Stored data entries
....
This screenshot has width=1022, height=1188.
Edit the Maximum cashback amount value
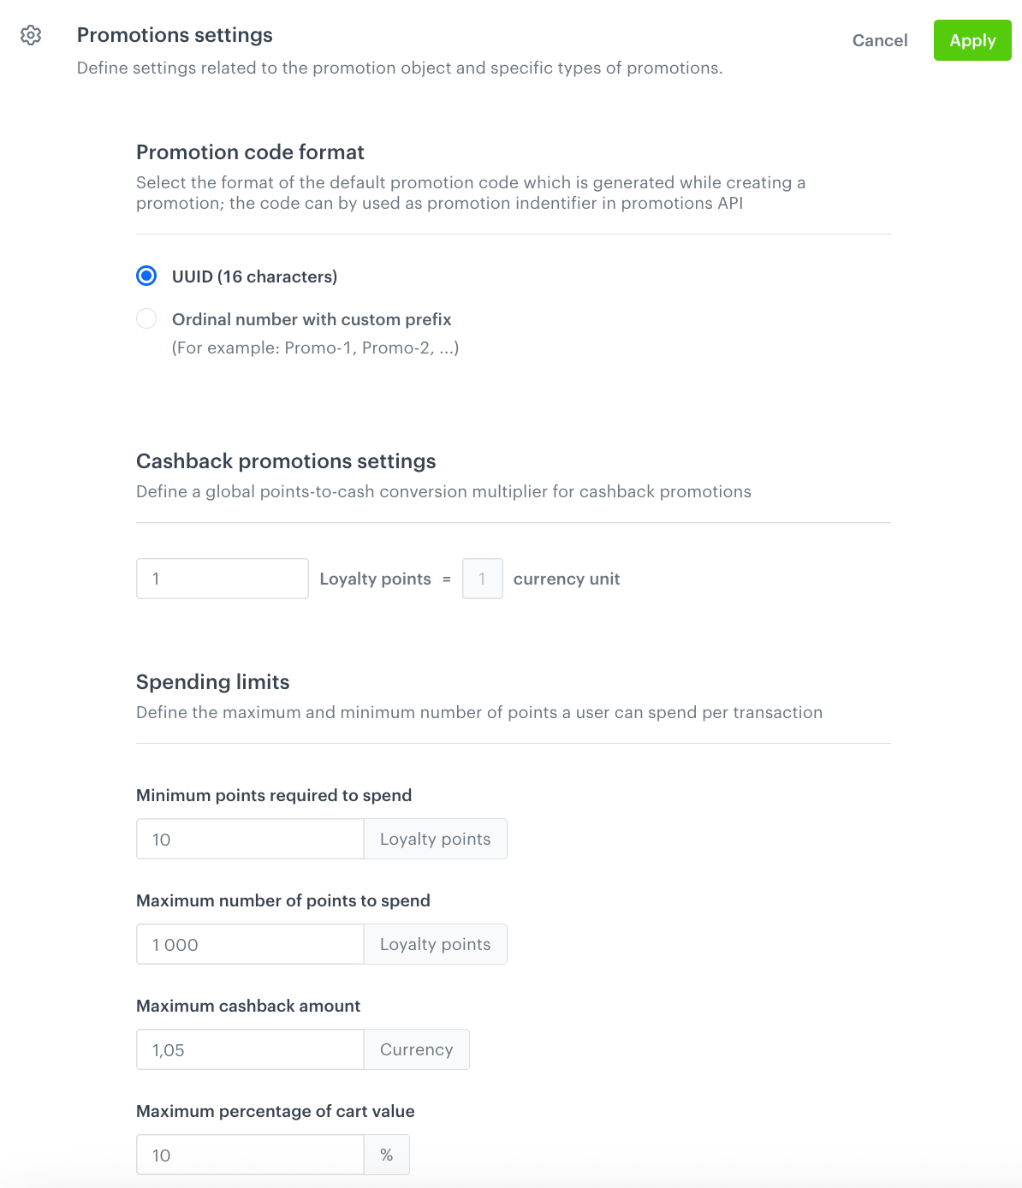tap(249, 1049)
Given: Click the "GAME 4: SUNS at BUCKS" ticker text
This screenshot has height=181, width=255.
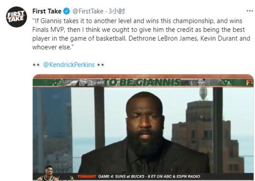Looking at the screenshot, I should [x=122, y=176].
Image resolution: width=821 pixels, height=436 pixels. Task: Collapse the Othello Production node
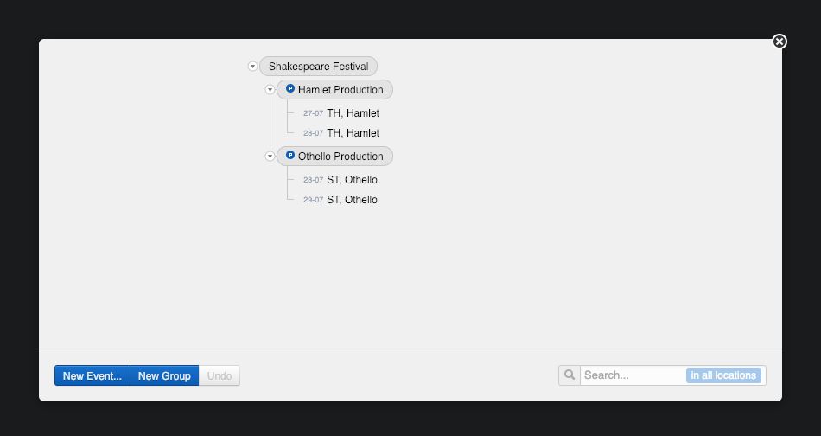pyautogui.click(x=270, y=157)
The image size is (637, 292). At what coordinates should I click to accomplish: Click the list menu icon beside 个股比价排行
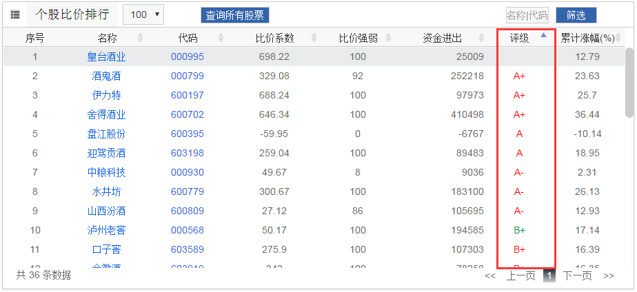click(15, 14)
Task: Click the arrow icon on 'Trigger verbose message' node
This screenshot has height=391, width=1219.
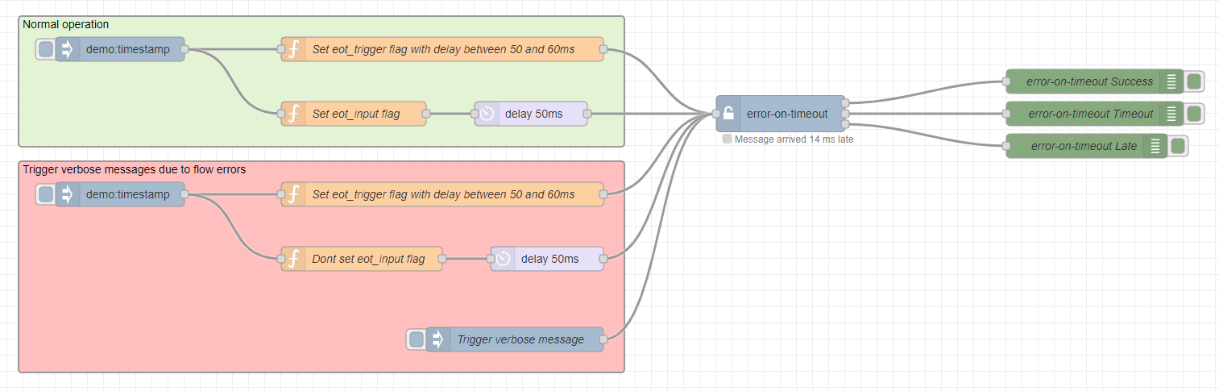Action: (438, 339)
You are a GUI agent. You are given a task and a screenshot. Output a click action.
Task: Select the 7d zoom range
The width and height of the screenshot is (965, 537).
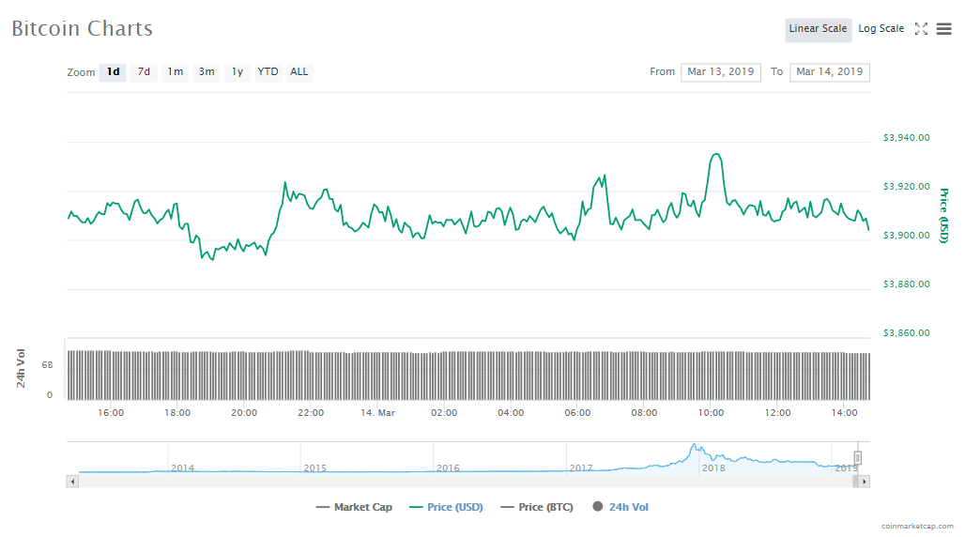pos(144,72)
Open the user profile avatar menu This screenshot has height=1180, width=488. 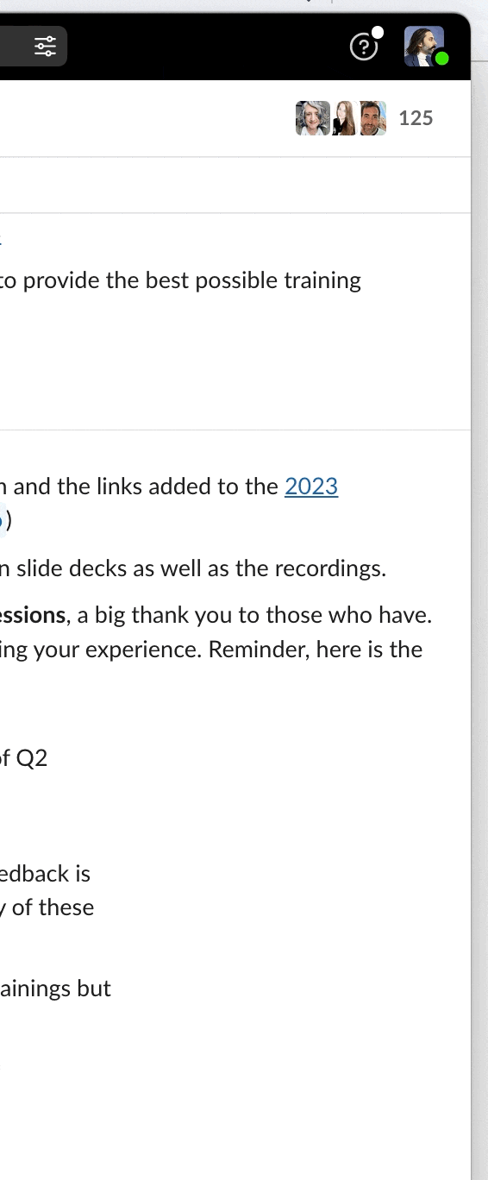pyautogui.click(x=425, y=47)

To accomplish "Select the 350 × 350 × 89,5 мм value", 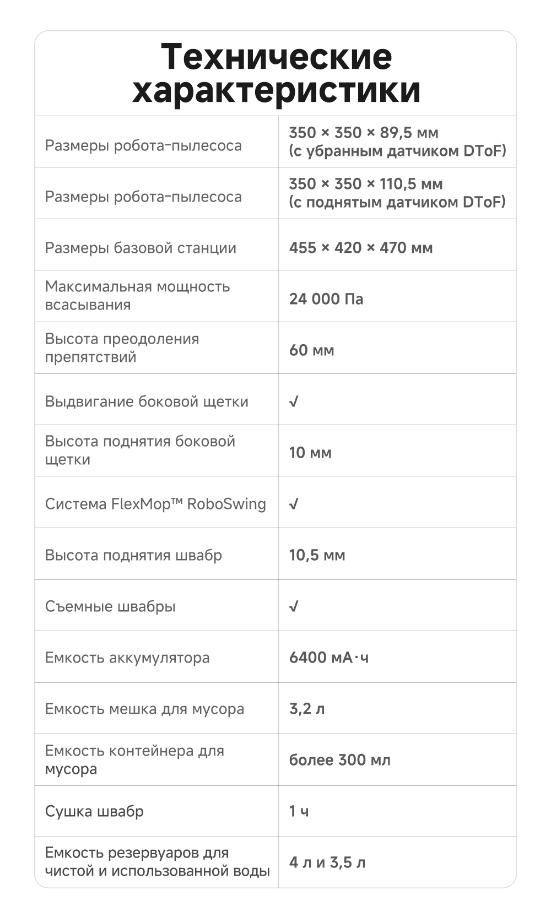I will [x=364, y=133].
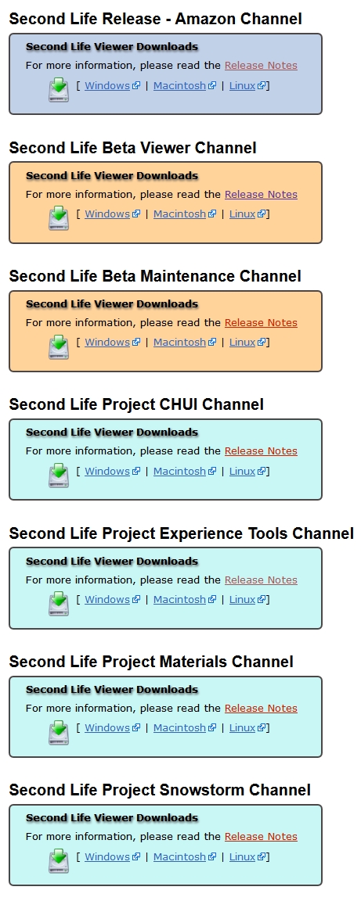This screenshot has width=361, height=901.
Task: Download Linux build of Project Materials viewer
Action: click(243, 727)
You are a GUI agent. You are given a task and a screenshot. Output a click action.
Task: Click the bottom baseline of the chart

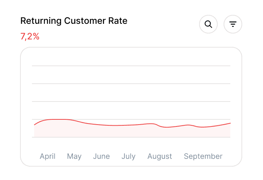pos(131,137)
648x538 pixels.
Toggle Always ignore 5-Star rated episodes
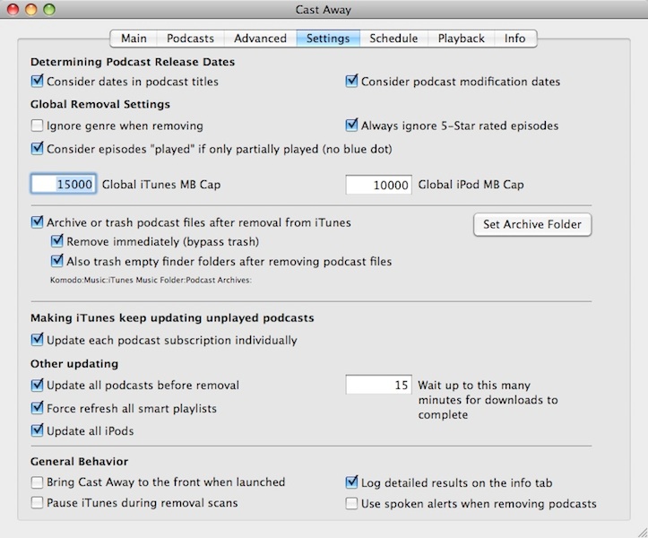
....
PROMPT
Set down again, exactly, every line above from the one with "The image size" down to the one with "Task: Click the arrow", both ends included. No pictures, and nothing else.

ANSWER SECTION
The image size is (637, 292). At what coordinates should I click to accomplish: Click the list menu icon beside 个股比价排行
click(15, 14)
Task: Click the arrow icon on 'Trigger verbose message' node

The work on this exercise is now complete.